The Security of the Empty Client Model: In contract with AJAX - Page 2
The benefits of AJAX are undisputed, in particular the techniques that empowered the Web 2.0 experience. AJAX, however, has not achieved a penetration rate that is even close to that of the enterprises. In fact, only 1% of newly built enterprise web applications utilize major AJAX infrastructures
The Empty Client presents a paradigm shift that entirely clears-up the security issues of traditional AJAX clients due to the fact that nothing except for UI commands and one static kernel is downloaded to the client. Therefore it is impossible to hack into or manipulate to get access into the server via the client.
This means that:
- No sensitive/hidden data is sent to the client. Neither the infrastructure nor the developers can perform security violations by sending sensitive data to client machines.
- The server exclusively handles interaction with data and other services.
- The client is responsible to render UI and send events to the server; in any case it can never control the server's behavior.
- Each client request is validated by the single layer server code which constitutes a single point access control center.
Traditional AJAX performs direct calls to the server from multiple controls independently. This means that each control can communicate with a server component directly, multiplying the chance to find a vulnerable behavior in client – server communication and increasing the difficulty to protect the channel. Furthermore, in most of the cases web-services are open at the server end since traditional AJAX perform most of its UI-logics on the client and retrieves only data from the server, making it even more difficult to fully protect all of those exposed ends.
The Empty Client model has a single communication channel; all of the communication is performed through this single, highly protectable router mechanism which by-protocol will not allow false requests to go through and activate no-permission event handlers to occur.
Understanding Empty Client Security:
Without delving into details, the security of the Empty Client model should be quite obvious from the introduction. The only issue that needs further clarification is a key claim which was specified above, regarding the fact that the client cannot change the server behavior whatsoever. The following flow, which describes a typical Empty Client application, explains why this key-claim is true:
Flow Step 1: The first time the client approaches the server it downloads a small amount of kernel code which is constructed of:
- XSLT – responsible for the UI layout including the HTML rendering of the entire set of controls.

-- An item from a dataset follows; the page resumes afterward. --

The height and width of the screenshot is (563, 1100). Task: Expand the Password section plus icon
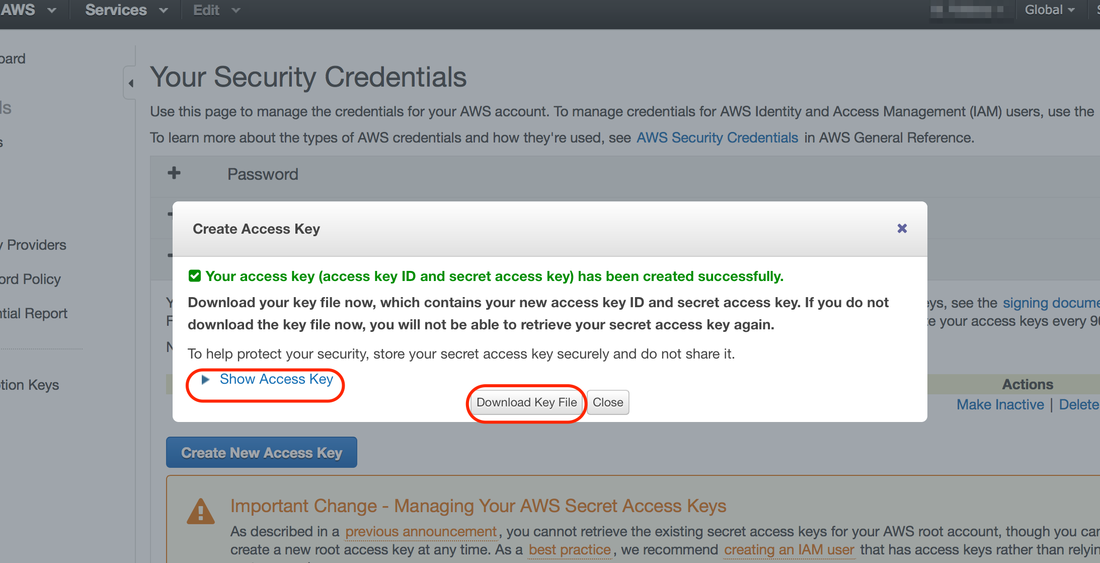[174, 173]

- CSS – responsible for UI styling
The kernel is sent in a compressed mode and weights about 200kb. Furthermore, it is cached on the client and on the server statically and will never change from this point on.
Security aspects: no code generation at runtime, the kernel is well known and
Flow Step 2: The client renders the basic HTML to the screen and from that point on it acts like a smart AJAX client which consumes a UI service from the server only.
Security aspects: only UI essential data is sent to the client, no applicative or sensitive data.